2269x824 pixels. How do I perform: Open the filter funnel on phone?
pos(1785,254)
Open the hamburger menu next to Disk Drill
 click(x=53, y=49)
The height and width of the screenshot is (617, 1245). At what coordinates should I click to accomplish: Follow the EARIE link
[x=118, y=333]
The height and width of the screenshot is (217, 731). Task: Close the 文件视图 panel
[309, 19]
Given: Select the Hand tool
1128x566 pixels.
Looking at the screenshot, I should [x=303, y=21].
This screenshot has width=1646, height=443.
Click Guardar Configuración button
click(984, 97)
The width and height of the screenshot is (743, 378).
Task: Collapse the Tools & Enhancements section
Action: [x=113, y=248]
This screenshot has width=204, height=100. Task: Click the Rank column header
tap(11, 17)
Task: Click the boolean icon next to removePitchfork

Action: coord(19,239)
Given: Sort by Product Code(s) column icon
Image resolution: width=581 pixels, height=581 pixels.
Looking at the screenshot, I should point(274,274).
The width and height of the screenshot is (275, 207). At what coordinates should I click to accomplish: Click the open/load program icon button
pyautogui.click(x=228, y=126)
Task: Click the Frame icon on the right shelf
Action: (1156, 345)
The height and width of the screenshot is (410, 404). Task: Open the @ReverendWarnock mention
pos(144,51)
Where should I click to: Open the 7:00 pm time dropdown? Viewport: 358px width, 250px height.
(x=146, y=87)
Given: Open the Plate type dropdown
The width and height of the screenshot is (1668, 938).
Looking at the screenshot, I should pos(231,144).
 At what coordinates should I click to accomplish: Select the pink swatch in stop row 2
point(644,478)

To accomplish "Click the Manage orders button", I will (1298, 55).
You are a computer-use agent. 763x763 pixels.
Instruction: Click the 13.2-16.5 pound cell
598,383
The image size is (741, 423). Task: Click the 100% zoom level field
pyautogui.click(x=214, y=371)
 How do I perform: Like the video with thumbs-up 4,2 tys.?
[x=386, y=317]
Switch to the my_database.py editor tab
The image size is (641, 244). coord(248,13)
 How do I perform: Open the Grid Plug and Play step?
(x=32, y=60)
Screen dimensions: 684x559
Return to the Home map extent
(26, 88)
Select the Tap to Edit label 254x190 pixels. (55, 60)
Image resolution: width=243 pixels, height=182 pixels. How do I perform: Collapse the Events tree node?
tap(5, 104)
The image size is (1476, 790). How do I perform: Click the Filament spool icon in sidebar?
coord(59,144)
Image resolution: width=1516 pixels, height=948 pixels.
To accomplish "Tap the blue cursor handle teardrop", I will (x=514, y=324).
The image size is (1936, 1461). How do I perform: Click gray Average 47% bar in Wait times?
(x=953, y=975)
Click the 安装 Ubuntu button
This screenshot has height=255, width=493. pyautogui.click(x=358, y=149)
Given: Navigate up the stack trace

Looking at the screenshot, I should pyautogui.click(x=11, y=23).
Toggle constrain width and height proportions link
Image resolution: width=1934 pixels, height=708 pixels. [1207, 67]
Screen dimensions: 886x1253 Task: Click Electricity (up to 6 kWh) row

• [Task goal]:
Copy every item above word for word, keeping each line unchanged.

• [Correct answer]:
2269x824 pixels. How do I perform: Open the filter funnel on phone?
pos(1785,254)
Open the hamburger menu next to Disk Drill
 click(x=53, y=49)
The height and width of the screenshot is (617, 1245). At what coordinates should I click to accomplish: Follow the EARIE link
[x=118, y=333]
The height and width of the screenshot is (217, 731). Task: Close the 文件视图 panel
[309, 19]
Given: Select the Hand tool
1128x566 pixels.
Looking at the screenshot, I should [x=303, y=21].
This screenshot has width=1646, height=443.
Click Guardar Configuración button
click(984, 97)
The width and height of the screenshot is (743, 378).
Task: Collapse the Tools & Enhancements section
Action: [x=113, y=248]
This screenshot has width=204, height=100. Task: Click the Rank column header
tap(11, 17)
Task: Click the boolean icon next to removePitchfork

Action: coord(19,239)
Given: Sort by Product Code(s) column icon
Image resolution: width=581 pixels, height=581 pixels.
Looking at the screenshot, I should point(274,274).
The width and height of the screenshot is (275, 207). At what coordinates should I click to accomplish: Click the open/load program icon button
pyautogui.click(x=228, y=126)
Task: Click the Frame icon on the right shelf
Action: (1156, 345)
The height and width of the screenshot is (410, 404). Task: Open the @ReverendWarnock mention
pos(144,51)
Where should I click to: Open the 7:00 pm time dropdown? Viewport: 358px width, 250px height.
(x=146, y=87)
Given: Open the Plate type dropdown
The width and height of the screenshot is (1668, 938).
Looking at the screenshot, I should pos(231,144).
 At what coordinates should I click to accomplish: Select the pink swatch in stop row 2
point(644,478)

To accomplish "Click the Manage orders button", I will (1298, 55).
You are a computer-use agent. 763x763 pixels.
Instruction: Click the 13.2-16.5 pound cell
598,383
The image size is (741, 423). Task: Click the 100% zoom level field
pyautogui.click(x=214, y=371)
 How do I perform: Like the video with thumbs-up 4,2 tys.?
[x=386, y=317]
Switch to the my_database.py editor tab
The image size is (641, 244). coord(248,13)
 How do I perform: Open the Grid Plug and Play step?
(x=32, y=60)
Screen dimensions: 684x559
Return to the Home map extent
(26, 88)
Select the Tap to Edit label 254x190 pixels. (55, 60)
Image resolution: width=243 pixels, height=182 pixels. How do I perform: Collapse the Events tree node?
tap(5, 104)
The image size is (1476, 790). How do I perform: Click the Filament spool icon in sidebar?
coord(59,144)
Image resolution: width=1516 pixels, height=948 pixels.
To accomplish "Tap the blue cursor handle teardrop", I will (x=514, y=324).
The image size is (1936, 1461). How do I perform: Click gray Average 47% bar in Wait times?
(x=953, y=975)
Click the 安装 Ubuntu button
This screenshot has height=255, width=493. pyautogui.click(x=358, y=149)
Given: Navigate up the stack trace

Looking at the screenshot, I should pyautogui.click(x=11, y=23).
Toggle constrain width and height proportions link
Image resolution: width=1934 pixels, height=708 pixels. [1207, 67]
Screen dimensions: 886x1253 Task: Click Electricity (up to 6 kWh) row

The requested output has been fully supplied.